WHAT IS ASKED
Duplicate the rows below verbatim, from the line containing "Open the African" up to and including the line containing "will tap(364, 511).".
>> Begin RAW DATA
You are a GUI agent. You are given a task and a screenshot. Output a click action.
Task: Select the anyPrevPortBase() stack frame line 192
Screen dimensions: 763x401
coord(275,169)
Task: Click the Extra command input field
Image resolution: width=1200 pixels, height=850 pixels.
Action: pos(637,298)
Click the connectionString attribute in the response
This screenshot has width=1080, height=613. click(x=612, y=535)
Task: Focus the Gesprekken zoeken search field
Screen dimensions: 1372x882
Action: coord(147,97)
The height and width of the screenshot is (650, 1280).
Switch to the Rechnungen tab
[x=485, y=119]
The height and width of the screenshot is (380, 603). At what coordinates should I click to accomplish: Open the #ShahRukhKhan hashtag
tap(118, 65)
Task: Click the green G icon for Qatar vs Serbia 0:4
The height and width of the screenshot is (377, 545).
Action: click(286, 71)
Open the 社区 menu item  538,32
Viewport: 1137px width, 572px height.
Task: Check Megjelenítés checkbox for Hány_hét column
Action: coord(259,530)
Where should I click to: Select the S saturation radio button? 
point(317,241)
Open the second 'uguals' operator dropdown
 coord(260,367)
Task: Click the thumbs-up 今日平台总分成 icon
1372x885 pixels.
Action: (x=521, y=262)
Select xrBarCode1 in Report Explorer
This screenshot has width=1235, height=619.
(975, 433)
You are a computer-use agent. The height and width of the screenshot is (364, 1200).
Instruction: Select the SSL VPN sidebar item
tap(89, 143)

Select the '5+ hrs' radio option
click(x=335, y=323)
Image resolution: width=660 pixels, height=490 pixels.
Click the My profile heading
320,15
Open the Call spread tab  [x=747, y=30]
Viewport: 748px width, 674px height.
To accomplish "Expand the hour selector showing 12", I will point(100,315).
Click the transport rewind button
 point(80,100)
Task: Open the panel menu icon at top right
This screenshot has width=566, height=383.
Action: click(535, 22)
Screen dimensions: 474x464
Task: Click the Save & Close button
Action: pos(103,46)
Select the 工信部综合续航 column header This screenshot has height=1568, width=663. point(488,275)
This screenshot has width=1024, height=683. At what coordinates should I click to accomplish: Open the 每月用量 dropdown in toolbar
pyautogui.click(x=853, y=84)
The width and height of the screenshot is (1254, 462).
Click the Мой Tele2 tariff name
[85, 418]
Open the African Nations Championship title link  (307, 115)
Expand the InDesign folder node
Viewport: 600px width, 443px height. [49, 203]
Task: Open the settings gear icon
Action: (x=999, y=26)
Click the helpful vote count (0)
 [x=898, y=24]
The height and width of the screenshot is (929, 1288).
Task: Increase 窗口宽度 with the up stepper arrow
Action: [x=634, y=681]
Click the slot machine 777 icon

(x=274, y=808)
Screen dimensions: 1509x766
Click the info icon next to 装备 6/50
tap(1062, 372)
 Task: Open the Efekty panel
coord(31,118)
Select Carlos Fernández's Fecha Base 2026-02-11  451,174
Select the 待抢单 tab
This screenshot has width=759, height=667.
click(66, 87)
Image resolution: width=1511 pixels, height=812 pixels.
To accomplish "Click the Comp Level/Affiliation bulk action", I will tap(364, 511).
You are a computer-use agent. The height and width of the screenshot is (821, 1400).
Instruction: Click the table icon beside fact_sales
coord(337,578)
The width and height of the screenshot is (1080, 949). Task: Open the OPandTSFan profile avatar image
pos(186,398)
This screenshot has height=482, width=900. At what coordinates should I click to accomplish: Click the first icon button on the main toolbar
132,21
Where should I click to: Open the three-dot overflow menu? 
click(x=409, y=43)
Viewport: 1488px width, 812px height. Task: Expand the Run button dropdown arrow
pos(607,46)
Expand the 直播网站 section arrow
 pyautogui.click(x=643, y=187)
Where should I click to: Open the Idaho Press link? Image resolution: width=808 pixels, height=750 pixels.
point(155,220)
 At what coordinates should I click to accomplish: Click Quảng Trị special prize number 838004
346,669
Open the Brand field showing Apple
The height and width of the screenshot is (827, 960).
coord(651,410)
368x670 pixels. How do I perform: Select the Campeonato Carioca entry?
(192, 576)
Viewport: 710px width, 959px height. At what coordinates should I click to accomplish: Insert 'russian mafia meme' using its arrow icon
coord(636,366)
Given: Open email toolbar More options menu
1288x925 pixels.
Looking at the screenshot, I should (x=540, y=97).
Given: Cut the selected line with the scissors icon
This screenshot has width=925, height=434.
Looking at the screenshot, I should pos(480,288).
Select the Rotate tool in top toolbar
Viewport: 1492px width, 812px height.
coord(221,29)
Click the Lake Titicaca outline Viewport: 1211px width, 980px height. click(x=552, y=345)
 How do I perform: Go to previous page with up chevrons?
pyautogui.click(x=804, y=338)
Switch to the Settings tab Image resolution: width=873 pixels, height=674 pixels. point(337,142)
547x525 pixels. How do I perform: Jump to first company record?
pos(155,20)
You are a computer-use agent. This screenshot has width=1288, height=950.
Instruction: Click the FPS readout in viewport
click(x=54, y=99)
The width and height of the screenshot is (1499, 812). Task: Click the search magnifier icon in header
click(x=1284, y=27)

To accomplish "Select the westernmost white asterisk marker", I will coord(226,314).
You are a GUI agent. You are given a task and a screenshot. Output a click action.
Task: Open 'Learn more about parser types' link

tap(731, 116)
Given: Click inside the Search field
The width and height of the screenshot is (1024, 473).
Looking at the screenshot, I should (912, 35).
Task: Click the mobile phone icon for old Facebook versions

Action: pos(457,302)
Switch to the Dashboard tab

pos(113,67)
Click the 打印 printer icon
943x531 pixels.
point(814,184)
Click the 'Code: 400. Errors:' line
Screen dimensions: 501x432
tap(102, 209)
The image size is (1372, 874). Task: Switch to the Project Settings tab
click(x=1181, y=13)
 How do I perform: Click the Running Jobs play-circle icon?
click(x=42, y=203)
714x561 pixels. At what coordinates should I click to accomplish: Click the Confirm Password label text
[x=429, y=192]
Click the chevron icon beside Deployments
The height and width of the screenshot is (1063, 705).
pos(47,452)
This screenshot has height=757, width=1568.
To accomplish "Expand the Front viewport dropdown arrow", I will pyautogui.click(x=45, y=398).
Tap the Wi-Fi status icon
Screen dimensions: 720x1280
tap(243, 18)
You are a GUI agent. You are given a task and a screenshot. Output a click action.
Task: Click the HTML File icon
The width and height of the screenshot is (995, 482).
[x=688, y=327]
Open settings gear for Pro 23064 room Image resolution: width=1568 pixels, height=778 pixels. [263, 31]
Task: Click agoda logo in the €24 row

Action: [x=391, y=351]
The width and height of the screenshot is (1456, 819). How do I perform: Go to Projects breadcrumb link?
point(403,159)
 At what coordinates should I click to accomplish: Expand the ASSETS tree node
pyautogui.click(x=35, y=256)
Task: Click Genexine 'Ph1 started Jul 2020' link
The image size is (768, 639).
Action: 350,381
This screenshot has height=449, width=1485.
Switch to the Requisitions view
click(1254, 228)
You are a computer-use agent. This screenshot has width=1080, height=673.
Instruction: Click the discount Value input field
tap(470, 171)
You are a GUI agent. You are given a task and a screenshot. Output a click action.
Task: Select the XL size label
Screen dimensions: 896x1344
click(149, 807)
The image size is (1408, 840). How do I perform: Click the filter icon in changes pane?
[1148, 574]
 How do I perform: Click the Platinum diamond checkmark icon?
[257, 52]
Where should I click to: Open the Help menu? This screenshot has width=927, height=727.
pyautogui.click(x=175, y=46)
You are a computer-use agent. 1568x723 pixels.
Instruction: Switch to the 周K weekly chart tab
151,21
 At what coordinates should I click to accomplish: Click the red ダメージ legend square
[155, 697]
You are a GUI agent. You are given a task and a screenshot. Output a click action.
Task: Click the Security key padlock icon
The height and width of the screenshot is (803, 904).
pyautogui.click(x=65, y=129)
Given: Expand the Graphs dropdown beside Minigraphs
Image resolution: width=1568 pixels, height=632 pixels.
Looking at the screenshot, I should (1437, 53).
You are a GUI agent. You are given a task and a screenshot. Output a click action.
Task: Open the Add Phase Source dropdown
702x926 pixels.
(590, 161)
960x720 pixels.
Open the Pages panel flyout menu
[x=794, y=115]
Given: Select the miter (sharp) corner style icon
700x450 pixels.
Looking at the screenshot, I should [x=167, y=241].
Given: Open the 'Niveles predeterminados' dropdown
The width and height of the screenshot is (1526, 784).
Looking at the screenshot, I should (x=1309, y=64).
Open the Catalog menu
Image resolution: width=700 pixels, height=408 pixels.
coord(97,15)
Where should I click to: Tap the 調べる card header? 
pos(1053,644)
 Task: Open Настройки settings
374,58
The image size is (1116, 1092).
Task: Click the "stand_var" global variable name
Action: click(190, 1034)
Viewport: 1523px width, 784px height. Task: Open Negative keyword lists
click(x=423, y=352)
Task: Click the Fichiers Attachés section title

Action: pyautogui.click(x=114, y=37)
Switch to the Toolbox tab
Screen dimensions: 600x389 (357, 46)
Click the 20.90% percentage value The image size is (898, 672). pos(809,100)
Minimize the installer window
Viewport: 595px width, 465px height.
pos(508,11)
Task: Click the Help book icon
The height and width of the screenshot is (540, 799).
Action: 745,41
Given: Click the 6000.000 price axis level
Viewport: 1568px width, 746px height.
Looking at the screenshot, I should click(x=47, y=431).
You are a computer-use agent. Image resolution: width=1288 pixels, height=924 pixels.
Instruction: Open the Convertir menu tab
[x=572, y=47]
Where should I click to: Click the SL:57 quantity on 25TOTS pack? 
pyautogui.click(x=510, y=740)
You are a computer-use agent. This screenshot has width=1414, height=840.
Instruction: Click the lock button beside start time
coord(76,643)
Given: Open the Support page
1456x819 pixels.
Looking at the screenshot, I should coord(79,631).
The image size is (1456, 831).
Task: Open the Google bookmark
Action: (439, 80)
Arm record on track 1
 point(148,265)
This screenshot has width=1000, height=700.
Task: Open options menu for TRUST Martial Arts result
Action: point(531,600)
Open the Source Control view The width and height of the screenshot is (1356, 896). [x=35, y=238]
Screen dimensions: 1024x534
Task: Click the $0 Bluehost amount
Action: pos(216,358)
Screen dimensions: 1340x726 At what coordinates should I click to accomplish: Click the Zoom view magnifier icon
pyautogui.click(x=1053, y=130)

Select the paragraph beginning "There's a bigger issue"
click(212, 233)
>> End RAW DATA
EXERCISE RESPONSE
Open the African Nations Championship title link  (307, 115)
Expand the InDesign folder node
Viewport: 600px width, 443px height. [49, 203]
Task: Open the settings gear icon
Action: (x=999, y=26)
Click the helpful vote count (0)
 [x=898, y=24]
The height and width of the screenshot is (929, 1288).
Task: Increase 窗口宽度 with the up stepper arrow
Action: [x=634, y=681]
Click the slot machine 777 icon

(x=274, y=808)
Screen dimensions: 1509x766
Click the info icon next to 装备 6/50
tap(1062, 372)
 Task: Open the Efekty panel
coord(31,118)
Select Carlos Fernández's Fecha Base 2026-02-11  451,174
Select the 待抢单 tab
This screenshot has width=759, height=667.
click(66, 87)
Image resolution: width=1511 pixels, height=812 pixels.
To accomplish "Click the Comp Level/Affiliation bulk action", I will tap(364, 511).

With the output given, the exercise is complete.